▸ INSTRUCTIONS FOR THE TASK: Pull out each line of the entries below that contains the string "dimensions", treating uppercase and lowercase letters as distinct.

▸ DATA PROVIDED:
-- START --

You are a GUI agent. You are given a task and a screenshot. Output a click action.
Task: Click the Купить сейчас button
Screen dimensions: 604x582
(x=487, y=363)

-- END --
-- START --

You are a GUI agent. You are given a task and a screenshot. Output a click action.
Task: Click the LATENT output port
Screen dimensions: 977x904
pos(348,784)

-- END --

▸ RESULT:
Screen dimensions: 604x582
Screen dimensions: 977x904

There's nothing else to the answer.